Last week, a divided panel of judges from the U.S. Court of Appeals for the Fifth Circuit lifted a lower court’s injunction staying the enforcement of a new Texas law that prohibits private social media platforms from exercising viewpoint-based editorial discretion.
While supporters of the new law describe it as an anti-censorship measure designed to protect social media users from the censorious whims of “Big Tech” operations, critics argue that the law serves to turn the First Amendment on its head, depriving private entities of their First Amendment right to moderate and curate content on their platforms.
NetChoice, a trade organization with members who operate social media platforms subject to the Texas law, challenged the statute, arguing that the law violates the First Amendment rights of its members.
In the injunction awarded in December, District Court Judge Robert Pitman wrote that “social media platforms have a First Amendment right to moderate content disseminated on their platforms.”
“The Supreme Court’s holdings in Tornillo, Hurley, and PG&E, stand for the general proposition that private companies that use editorial judgment to choose whether to publish content—and, if they do publish content, use editorial judgment to choose what they want to publish—cannot be compelled by the government to publish other content,” Pitman added in his ruling. “That proposition has repeatedly been recognized by courts.”
In granting the injunction, Pitman wrote that the plaintiffs had shown the “likelihood of success on the merits” of the case, noting several constitutional flaws in the statute, including its vagueness, overbreadth and discrimination “based on content and speaker.”
Since the Fifth Circuit panel has yet to issue any explanation for its decision to lift the injunction. Attorney Raffi Melkonian, an appellate attorney with Wright, Close & Barger, LLP in Houston, Texas, who practices in the Fifth Circuit, tweeted the ruling is “consistent with the statements made by Judges Oldham and Jones during the oral argument the other day.”
After the Fifth Circuit issued its order, NetChoice counsel Chris Marchese tweeted that “Given the stakes, we’ll absolutely be appealing” adding “HB 20 is unconstitutional through and through.”
Observers didn’t have to wait long to see how NetChoice would respond. The plaintiffs have now filed an emergency application with the U.S. Supreme Court, asking the court to reinstate the injunction and stay enforcement of the law.
In their emergency application, the plaintiffs assert that if the law is permitted to go into effect, it would “compel platforms to disseminate all sorts of objectionable viewpoints—such as Russia’s propaganda claiming that its invasion of Ukraine is justified, ISIS propaganda claiming that extremism is warranted, neo-Nazi or KKK screeds denying or supporting the Holocaust, and encouraging children to engage in risky or unhealthy behavior like eating disorders.”
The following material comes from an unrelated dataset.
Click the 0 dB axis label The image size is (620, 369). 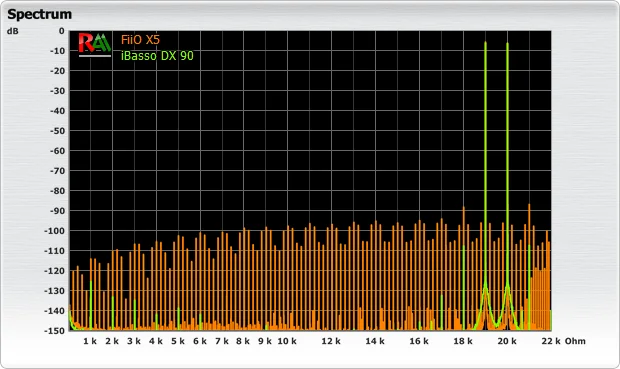tap(61, 31)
Platforms subject to the law would “immediate irreparable injury many times over,” NetChoice adds in its application.
“Unrebutted record evidence demonstrates that it will be impossible for these websites to comply with HB20’s key provisions without irreversibly transforming their worldwide online platforms to disseminate harmful, offensive, extremist, and disturbing content—all of which would tarnish their reputations for offering appropriate content and cause users and advertisers to leave,” the plaintiffs argue.
Regardless of whether the injunction is reinstated or the law ultimately survives court scrutiny, the new Texas statute will offer no help to members of the adult industry who find their sexually-explicit speech blocked or taken down, despite being presented as an anti-censorship measure. The law allows platforms to have and enforce acceptable use and content policies, provided those policies are publicly disclosed and enforced consistently, as described by the law. Other than rare exceptions like Twitter, most larger social platforms prohibit posting sexually-explicit content – and they will likely continue to do so, regardless of how the wrangling over the Texas law (or the similar, currently enjoined law in Florida) plays out.